Minhyuk mengangguk, lalu melirik ke sekeliling. "Eomma juga makanlah. Appa masih di kantor?"
Pertanyaan itu sebenarnya retoris. Jam masih menunjukkan pukul empat sore, jelas Appa masih di kantor. Apalagi dengan posisinya sebagai wakil presiden di sebuah perusahaan besar, jam pulangnya paling cepat pukul lima.
"Iya, tapi seharusnya hari ini dia pulang lebih cepat. Entah kenapa belum datang," ujar eomma sambil akhirnya duduk di seberang Minhyuk.
Minhyuk mulai makan. Satu suapan, dua suapan.
Dia tidak perlu menoleh untuk tahu kalau eommanya sedang memperhatikannya dengan hati-hati. Tatapan yang seakan ingin mengatakan sesuatu, tapi ragu-ragu.
Dengan pelan, Minhyuk meletakkan sumpitnya dan menatap eommanya langsung. "Malhaeyo, Eomma. Ada apa?"
Eommanya sedikit kaget, seperti tertangkap basah. Tapi kemudian, dengan ekspresi tenang, dia menatap Minhyuk. "Perempuan itu, Han Yura. Kau ada niatan untuk mendekatinya?"
Minhyuk menghela napas dalam. Ah... sudah menduga kalau ini akan jadi obrolan panjang.
Sejak kejadian lima tahun lalu, Minhyuk benar-benar menutup diri. Tidak pernah ada perempuan lain di sekitarnya—maka tak heran jika kedua orang tuanya begitu antusias saat mendengar Minhyuk 'mengajak' seorang perempuan ke pameran.
Minhyuk berdeham pelan sebelum menjawab. "Aniyo, Eomma. Aku dan dia hanya berteman."
"Oh?" Eommanya menaikkan alis. "Jadi sekarang kau sudah mau mengaku punya teman baru? Bukan hanya sekadar kenalan yang kau tahu namanya saja?"
Salah langkah kau, Go Minhyuk.
"Iya, iya. Dia teman baruku. Tapi hanya itu saja."
"Kau yakin?" Eommanya menyandarkan tubuhnya ke kursi. "Sejak kejadian itu, kau selalu menutup diri. Tidak mau berteman, apalagi dengan lawan jenis. Tapi tiba-tiba sekarang kau punya teman, dan dia perempuan. Kau bahkan mengundangnya ke pameran."
Minhyuk diam. Menatap piringnya tanpa benar-benar melihat.
Ada jeda sebelum eommanya bicara lagi, kali ini dengan nada lebih lembut. "Jujur saja, eomma dan appa sangat senang melihatmu bersama seseorang lagi."
"Bahkan... dulu 'dia' saja butuh waktu lama sampai kau cukup nyaman untuk mengajaknya ke pameran."
Minhyuk sedikit menegang.
Sekali lagi, 'dia' disebutkan.
Tidak perlu dijelaskan siapa yang dimaksud.

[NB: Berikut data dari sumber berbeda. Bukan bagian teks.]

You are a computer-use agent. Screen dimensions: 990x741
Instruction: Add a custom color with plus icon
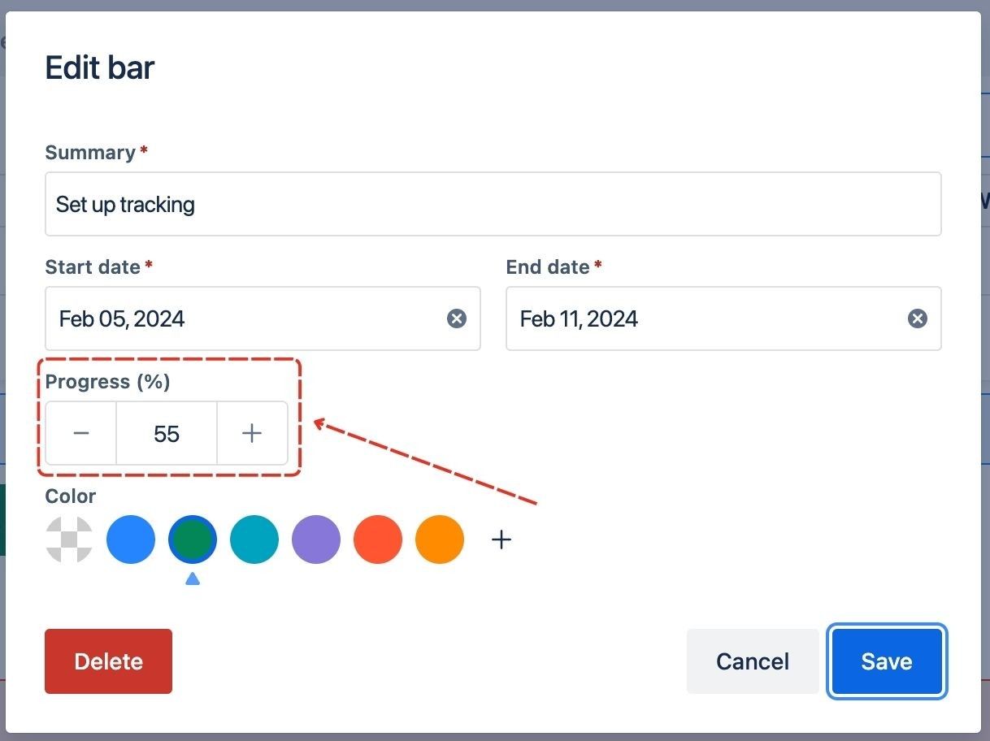[x=502, y=540]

Minhyuk tahu persis. Dan itu membuatnya merasa sedikit bersalah. Karna dia sampai menarik diri dari keluarganya agar tidak ada yang perlu tau.
Minhyuk menghela napas dan mengangkat sudut bibirnya, "Tidak perlu khawatir. Aku baik-baik saja. Dan Yura memang orang yang menyenangkan. Mungkin karena itu aku terlihat senang dengannya."
Itu bukan kebohongan.
Minhyuk awalnya menolak perasaan nyaman yang muncul sejak Yura tiba-tiba muncul di hidupnya. Tapi semakin dipikirkan, dia mulai sadar—kehadiran Yura membawa sedikit warna dalam hidupnya yang selama ini terasa sunyi.
Tapi hanya sebatas teman.
Iya, hanya teman.
"Kau yakin tidak ada perasaan untuk perempuan itu?"

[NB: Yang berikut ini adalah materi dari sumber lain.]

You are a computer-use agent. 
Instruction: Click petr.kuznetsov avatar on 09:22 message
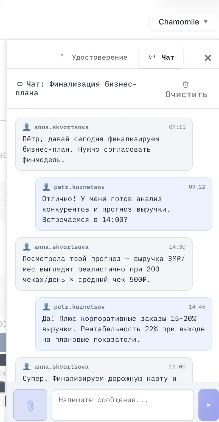46,187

Minhyuk terdiam. Dia bahkan tidak sadar kalau pikirannya sempat melayang, tapi eommanya melihat semuanya.
Dia melihat keraguan yang samar.
Dan itu cukup untuk membuat seulas senyum kecil muncul di wajahnya.
Beberapa detik kemudian, Minhyuk akhirnya mengangguk. "Tidak ada."
Eommanya masih tersenyum. Lalu, dengan nada santai, dia bertanya, "Bagaimana kalau dia diambil orang lain?"
Minhyuk berhenti mengunyah.
Jeda lagi.
"Biar saja," jawabnya akhirnya. "Bukan urusanku."
Nada suaranya terdengar santai. Tapi eommanya menangkap sesuatu di sana—halus, nyaris tak terdengar.
Sebuah nada kecil yang membuatnya semakin yakin.
Eommanya ingin berbicara lagi, tapi Minhyuk menatapnya lelah. "Bagaimana kalau kita makan saja tanpa pertanyaan apa pun, Eomma?"
Tertawa kecil, eomma akhirnya mengangguk. "Baiklah, baiklah."
Mereka kembali makan. Sesekali, eommanya mengambilkan lauk dan meletakkannya di piring Minhyuk, tanpa banyak bicara lagi.
Tapi dalam hati, eommanya sudah menemukan jawabannya sendiri.